- **Raw records**:
═══

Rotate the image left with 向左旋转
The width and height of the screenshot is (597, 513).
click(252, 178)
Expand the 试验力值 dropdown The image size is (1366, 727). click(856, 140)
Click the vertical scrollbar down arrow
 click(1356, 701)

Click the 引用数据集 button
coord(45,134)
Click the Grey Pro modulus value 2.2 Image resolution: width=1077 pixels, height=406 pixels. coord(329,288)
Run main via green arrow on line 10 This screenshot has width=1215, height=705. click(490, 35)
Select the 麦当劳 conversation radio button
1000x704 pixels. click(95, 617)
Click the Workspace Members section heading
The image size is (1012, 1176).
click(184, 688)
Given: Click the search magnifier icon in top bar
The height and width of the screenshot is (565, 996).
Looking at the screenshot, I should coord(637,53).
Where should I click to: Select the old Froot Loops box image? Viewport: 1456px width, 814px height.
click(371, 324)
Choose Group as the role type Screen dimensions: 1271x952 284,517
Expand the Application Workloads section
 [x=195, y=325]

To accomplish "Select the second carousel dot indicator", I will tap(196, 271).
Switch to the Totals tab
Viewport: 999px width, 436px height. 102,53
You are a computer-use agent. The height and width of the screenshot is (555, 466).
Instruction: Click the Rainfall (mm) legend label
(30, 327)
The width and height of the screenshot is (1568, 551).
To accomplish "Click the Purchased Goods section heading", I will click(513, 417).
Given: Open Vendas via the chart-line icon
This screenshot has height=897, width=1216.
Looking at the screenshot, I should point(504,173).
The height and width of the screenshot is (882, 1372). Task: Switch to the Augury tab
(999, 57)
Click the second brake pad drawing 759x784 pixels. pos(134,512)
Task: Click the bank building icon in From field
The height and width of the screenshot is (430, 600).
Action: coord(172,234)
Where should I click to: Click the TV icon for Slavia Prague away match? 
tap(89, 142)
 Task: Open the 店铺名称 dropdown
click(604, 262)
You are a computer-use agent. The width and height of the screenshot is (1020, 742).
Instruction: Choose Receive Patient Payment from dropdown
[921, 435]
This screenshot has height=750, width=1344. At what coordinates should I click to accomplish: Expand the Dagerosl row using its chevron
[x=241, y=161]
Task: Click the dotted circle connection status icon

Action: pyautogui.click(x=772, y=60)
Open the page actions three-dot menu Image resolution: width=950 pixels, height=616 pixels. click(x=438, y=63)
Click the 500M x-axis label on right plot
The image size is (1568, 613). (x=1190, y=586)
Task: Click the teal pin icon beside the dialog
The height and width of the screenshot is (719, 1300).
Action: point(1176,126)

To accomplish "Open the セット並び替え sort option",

═══

- **Goal of the exercise**:
Format the lines above as a JSON list of strings, one string per line, leaving out blank lines.

- **Complete response**:
[
  "Rotate the image left with 向左旋转",
  "The width and height of the screenshot is (597, 513).",
  "click(252, 178)",
  "Expand the 试验力值 dropdown The image size is (1366, 727). click(856, 140)",
  "Click the vertical scrollbar down arrow",
  " click(1356, 701)",
  "Click the 引用数据集 button",
  "coord(45,134)",
  "Click the Grey Pro modulus value 2.2 Image resolution: width=1077 pixels, height=406 pixels. coord(329,288)",
  "Run main via green arrow on line 10 This screenshot has width=1215, height=705. click(490, 35)",
  "Select the 麦当劳 conversation radio button",
  "1000x704 pixels. click(95, 617)",
  "Click the Workspace Members section heading",
  "The image size is (1012, 1176).",
  "click(184, 688)",
  "Given: Click the search magnifier icon in top bar",
  "The height and width of the screenshot is (565, 996).",
  "Looking at the screenshot, I should coord(637,53).",
  "Where should I click to: Select the old Froot Loops box image? Viewport: 1456px width, 814px height.",
  "click(371, 324)",
  "Choose Group as the role type Screen dimensions: 1271x952 284,517",
  "Expand the Application Workloads section",
  " [x=195, y=325]",
  "To accomplish \"Select the second carousel dot indicator\", I will tap(196, 271).",
  "Switch to the Totals tab",
  "Viewport: 999px width, 436px height. 102,53",
  "You are a computer-use agent. The height and width of the screenshot is (555, 466).",
  "Instruction: Click the Rainfall (mm) legend label",
  "(30, 327)",
  "The width and height of the screenshot is (1568, 551).",
  "To accomplish \"Click the Purchased Goods section heading\", I will click(513, 417).",
  "Given: Open Vendas via the chart-line icon",
  "This screenshot has height=897, width=1216.",
  "Looking at the screenshot, I should point(504,173).",
  "The height and width of the screenshot is (882, 1372). Task: Switch to the Augury tab",
  "(999, 57)",
  "Click the second brake pad drawing 759x784 pixels. pos(134,512)",
  "Task: Click the bank building icon in From field",
  "The height and width of the screenshot is (430, 600).",
  "Action: coord(172,234)",
  "Where should I click to: Click the TV icon for Slavia Prague away match? ",
  "tap(89, 142)",
  " Task: Open the 店铺名称 dropdown",
  "click(604, 262)",
  "You are a computer-use agent. The width and height of the screenshot is (1020, 742).",
  "Instruction: Choose Receive Patient Payment from dropdown",
  "[921, 435]",
  "This screenshot has height=750, width=1344. At what coordinates should I click to accomplish: Expand the Dagerosl row using its chevron",
  "[x=241, y=161]",
  "Task: Click the dotted circle connection status icon",
  "Action: pyautogui.click(x=772, y=60)",
  "Open the page actions three-dot menu Image resolution: width=950 pixels, height=616 pixels. click(x=438, y=63)",
  "Click the 500M x-axis label on right plot",
  "The image size is (1568, 613). (x=1190, y=586)",
  "Task: Click the teal pin icon beside the dialog",
  "The height and width of the screenshot is (719, 1300).",
  "Action: point(1176,126)",
  "To accomplish \"Open the セット並び替え sort option\","
]